Problems and tasks >>
• 1. Answer these questions using the page about the Parkinson's and movement disorders center:
(a) Which organization accredits the center as a Comprehensive Care Center?
(b) How many centers carry the CurePSP Center of Care distinction?
(c) What phone number is listed for the Queen's Neuroscience department?
• 2. Transcribe everything in the page about the Parkinson's and movement disorders center from "The Parkinson’s and" down to "providers, and staff.".
• 3. Pick up the page about the Parkinson's and movement disorders center after its last sentence and keep writing.

Excerpt >>
**********

Interested in The Queen's Medical Center's expansion plans?

Parkinson’s and Movement Disorders Center

The Parkinson’s and Movement Disorders Center at The Queen’s Medical Center Neuroscience Institute provides a multi-disciplinary program dedicated to comprehensive diagnosis and treatment of movement disorders. We believe in a team-based approach, which includes highly trained movement specialists (neurosurgeons and neurologists), ancillary providers, and staff.

Our Parkinson’s and Movement Disorders Center is Hawai‘i’s first and only Comprehensive Care Center that is accredited by the Parkinson’s Foundation and a part of their Global Care Network. The Parkinson’s Foundation recognizes medical facilities with specialized, multi-disciplinary teams that provide evidence-based PD care. Each center is required to meet rigorous care standards, professional training, community education, and outreach criteria.

Additionally, our Parkinson’s and Movement Disorders Center is one of 30 centers to carry the CurePSP Center of Care (CoC) distinction. The CurePSP CoC program is a network of specialized medical centers across the United States and Canada that enhances equitable access to accurate and early diagnosis, high-quality clinical care, and comprehensive support for progressive supranuclear palsy (PSP), corticobasal degeneration (CBD), and multiple system atrophy (MSA).

The Global Care Network and CurePSP Center of Care designations mean that patients in Hawai‘i do not have to travel to the mainland for advanced care for Parkinson’s disease and other movement disorders. We are able to provide all the services patients may need for the treatment of even the most complex movement disorders.

If you or your loved one is ready to explore treatment options for Parkinson’s and other movement disorders, contact the Queen’s Neuroscience department today at 808-691-8866.

What Are Movement Disorders?

Movement disorders include a wide range of neurological illnesses and conditions that affect the basal ganglia and movement circuit of the brain.

The best-known movement disorder is Parkinson’s disease, but there are many others:

Parkison’s and Movement Disorder Center Treatments and Services

The Queen’s Parkinson and Movement Disorder Center has the widest range of treatment for neurological movement disorders in Hawaii.

**********

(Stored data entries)
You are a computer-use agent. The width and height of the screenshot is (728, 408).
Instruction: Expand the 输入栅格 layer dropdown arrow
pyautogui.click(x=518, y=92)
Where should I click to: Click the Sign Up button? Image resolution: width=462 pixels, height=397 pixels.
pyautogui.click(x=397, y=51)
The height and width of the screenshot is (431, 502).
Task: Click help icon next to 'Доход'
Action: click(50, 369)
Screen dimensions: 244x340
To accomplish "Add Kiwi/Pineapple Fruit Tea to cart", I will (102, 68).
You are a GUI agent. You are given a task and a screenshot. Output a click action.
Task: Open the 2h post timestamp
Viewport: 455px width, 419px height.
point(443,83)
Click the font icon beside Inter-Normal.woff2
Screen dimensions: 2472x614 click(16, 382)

**********

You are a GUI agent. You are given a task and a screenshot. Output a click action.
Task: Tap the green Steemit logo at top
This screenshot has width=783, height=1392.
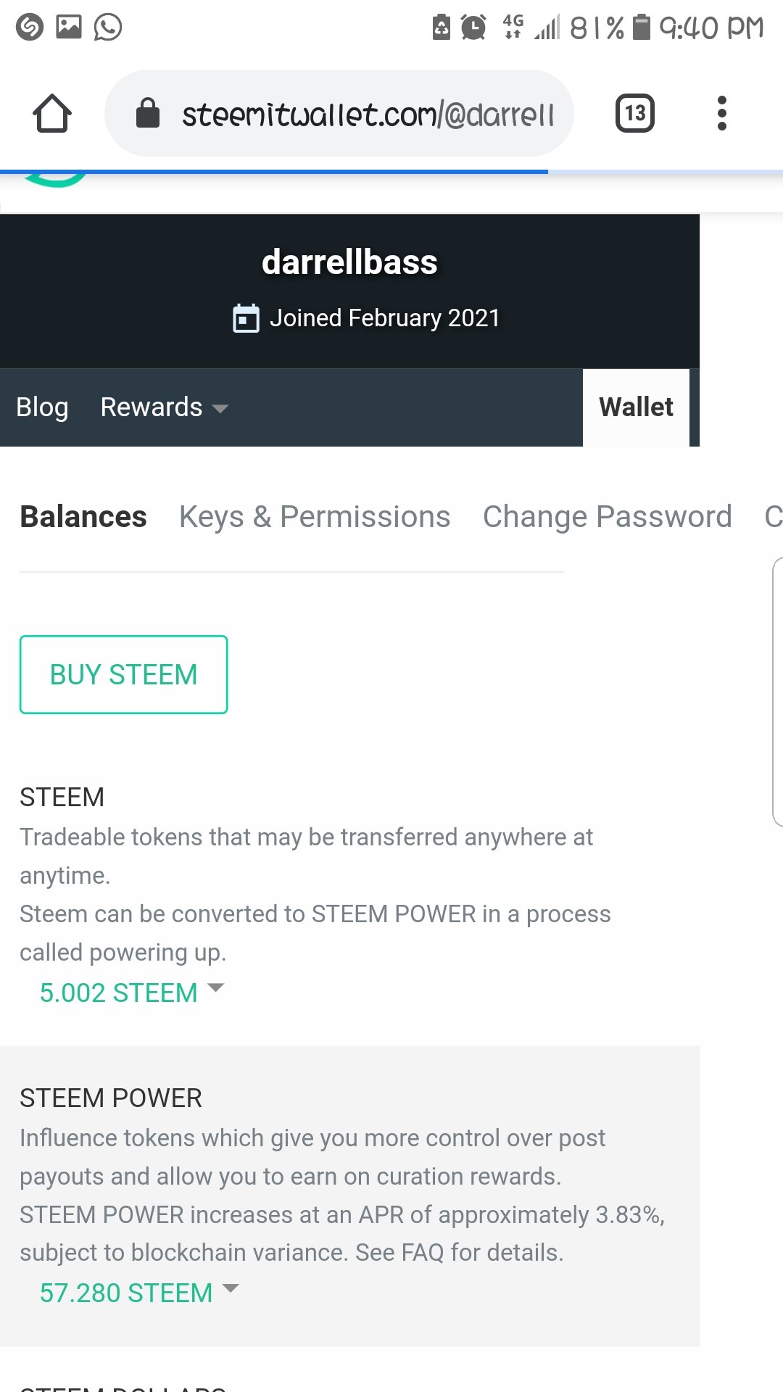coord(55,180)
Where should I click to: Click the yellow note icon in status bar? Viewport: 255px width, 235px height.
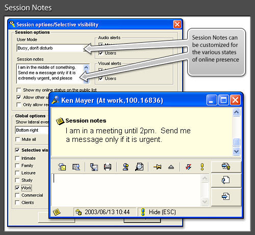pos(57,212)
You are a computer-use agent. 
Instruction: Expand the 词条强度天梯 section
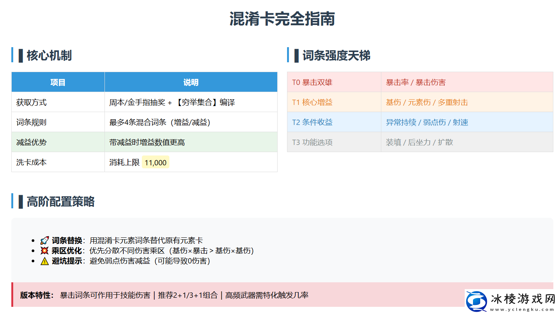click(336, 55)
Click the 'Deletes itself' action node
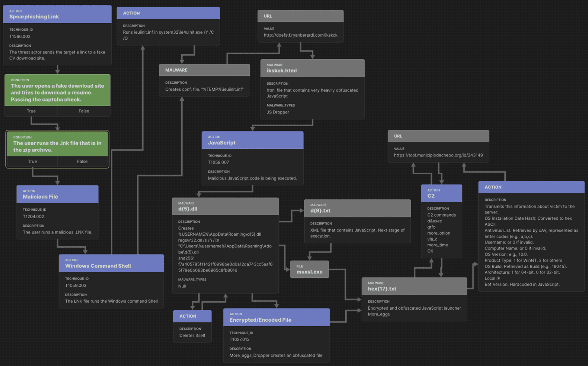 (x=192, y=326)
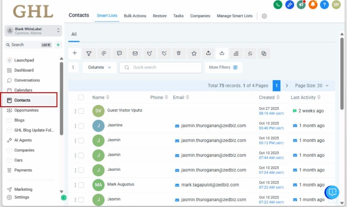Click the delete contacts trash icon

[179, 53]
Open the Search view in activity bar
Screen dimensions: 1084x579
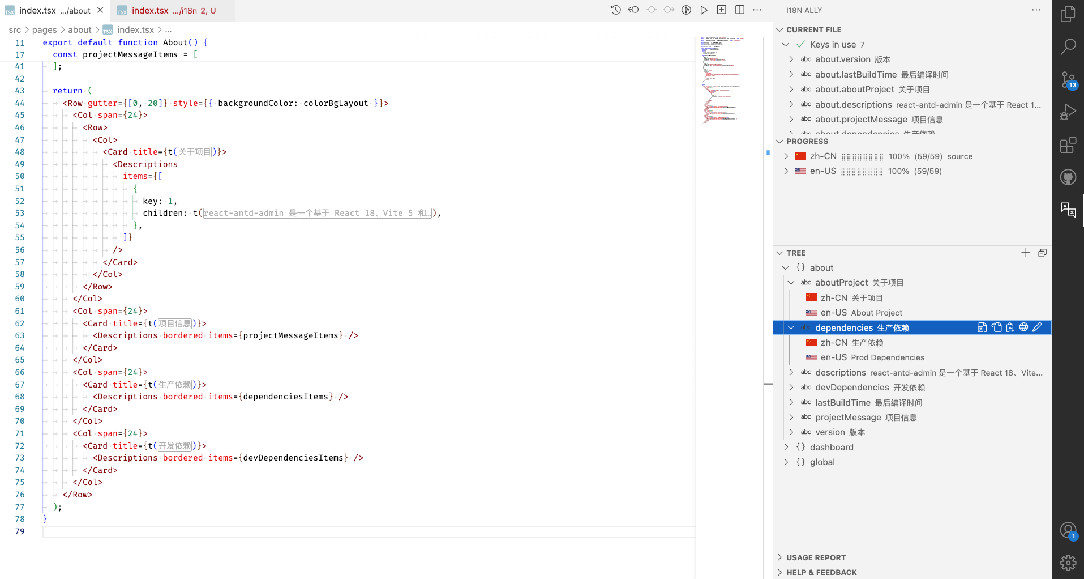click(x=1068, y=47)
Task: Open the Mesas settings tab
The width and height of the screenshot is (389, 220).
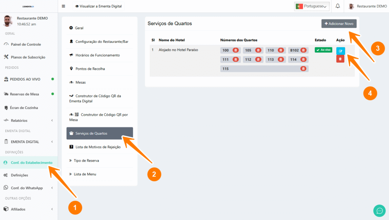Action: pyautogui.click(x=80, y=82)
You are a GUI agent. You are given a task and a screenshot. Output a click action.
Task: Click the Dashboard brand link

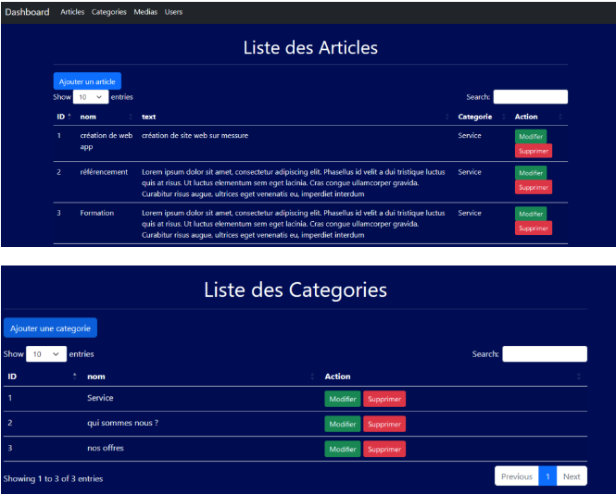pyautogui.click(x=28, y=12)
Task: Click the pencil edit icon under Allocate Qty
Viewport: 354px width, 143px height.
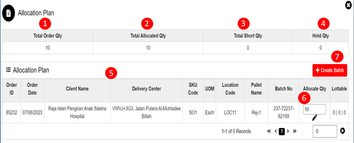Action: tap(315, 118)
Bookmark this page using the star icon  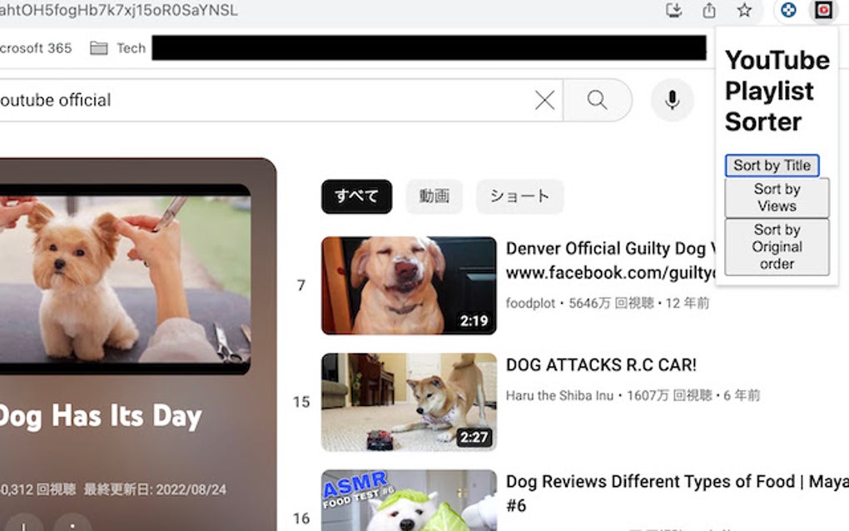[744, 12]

**********

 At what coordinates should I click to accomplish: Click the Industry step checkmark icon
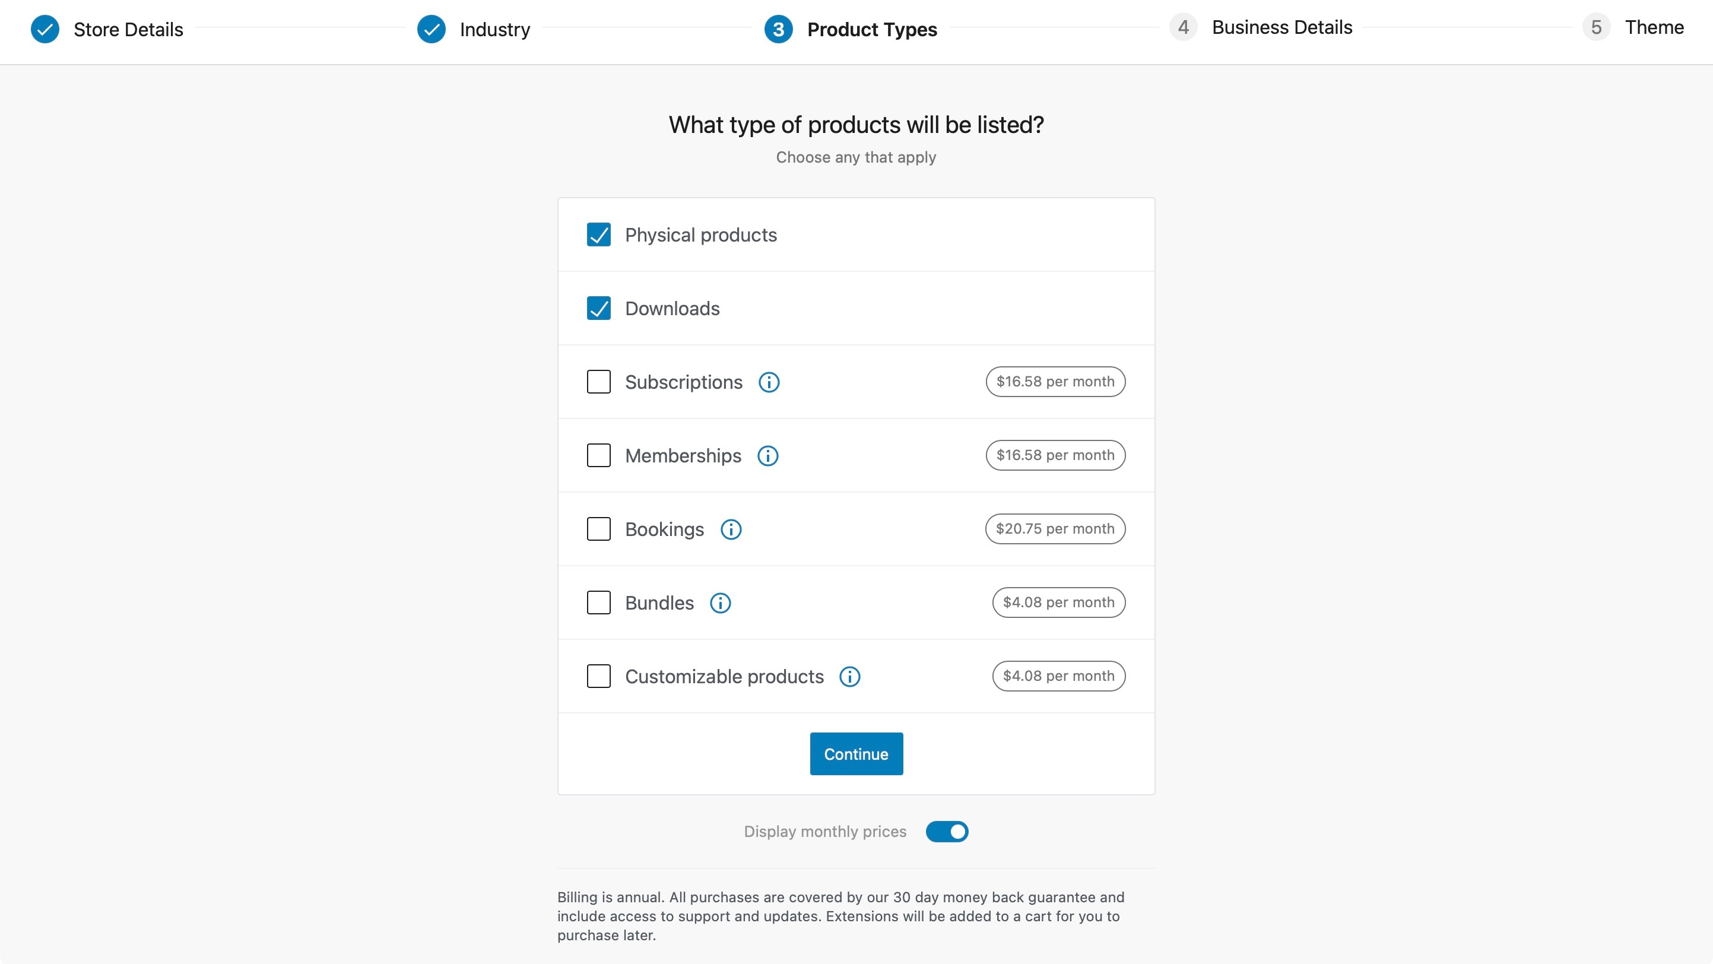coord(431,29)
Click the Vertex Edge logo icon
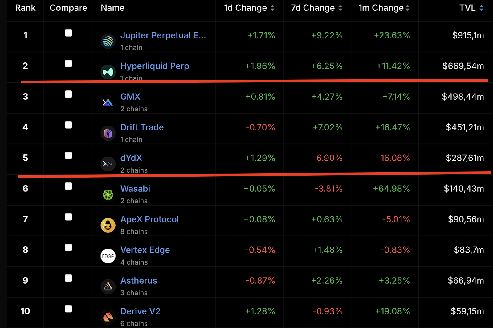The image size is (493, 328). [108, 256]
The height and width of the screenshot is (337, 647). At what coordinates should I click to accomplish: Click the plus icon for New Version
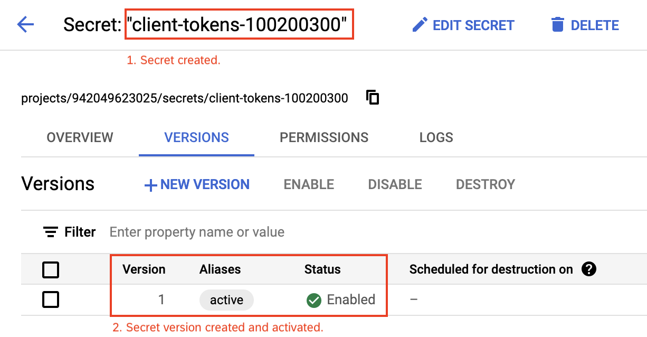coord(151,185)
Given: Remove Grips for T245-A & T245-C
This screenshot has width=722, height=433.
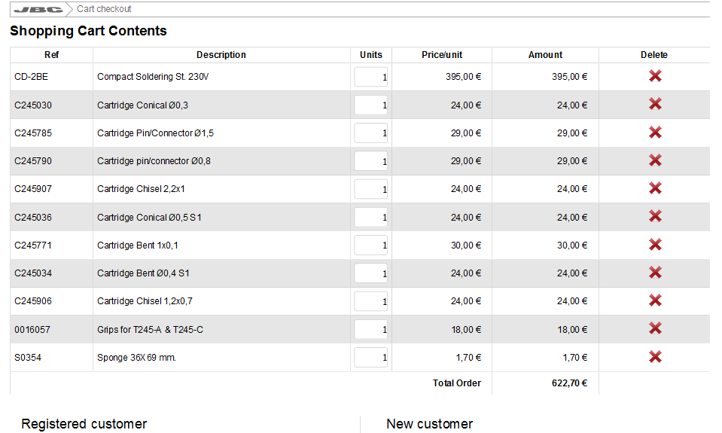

**********

Task results >>
• 1.
(a) The Parkinson's Foundation
(b) 30
(c) 808-691-8866

• 2.
The Parkinson’s and Movement Disorders Center at The Queen’s Medical Center Neuroscience Institute provides a multi-disciplinary program dedicated to comprehensive diagnosis and treatment of movement disorders. We believe in a team-based approach, which includes highly trained movement specialists (neurosurgeons and neurologists), ancillary providers, and staff.

• 3.
Our highly trained team of physical, occupational, and speech therapists work closely with community therapists to make appropriate referrals depending on your geographic location and treatment needs.

There are over 25 FDA-approved medications for Parkinson’s disease and other movement disorders.

But these medications can cause negative side effects. Dosages often need to be adjusted to help prevent complications. Medications for movement disorders also have a number of different delivery systems: tablets, capsules, dissolving tablets, skin patches, inhalers, subcutaneous injections, and dissolvable films.

For some patients with Parkinson’s and other movement disorders, it may be necessary to combine medications.

The complex medication management for your movement disorder is best handled by Queen’s neurologists who specialize in these disorders.

Botulinum toxin (botox) is a relaxant injected directly into your muscles. If you suffer from blepharospasm, hemifacial spasm, cervical dystonia, writer’s cramp and spastic hemiplegia, you will likely benefit from botox therapy.

Botox therapy is considered safe when performed by a doctor.

Duopa therapy is a continuous gel infusion of carbidopa/levodopa. Rather than taking a pill, dopamine is delivered through a tube into your intestine.

This therapy provides a smooth absorption of medicine and can reduce symptoms of motor fluctuations and dyskinesia if you have advanced Parkinson’s disease.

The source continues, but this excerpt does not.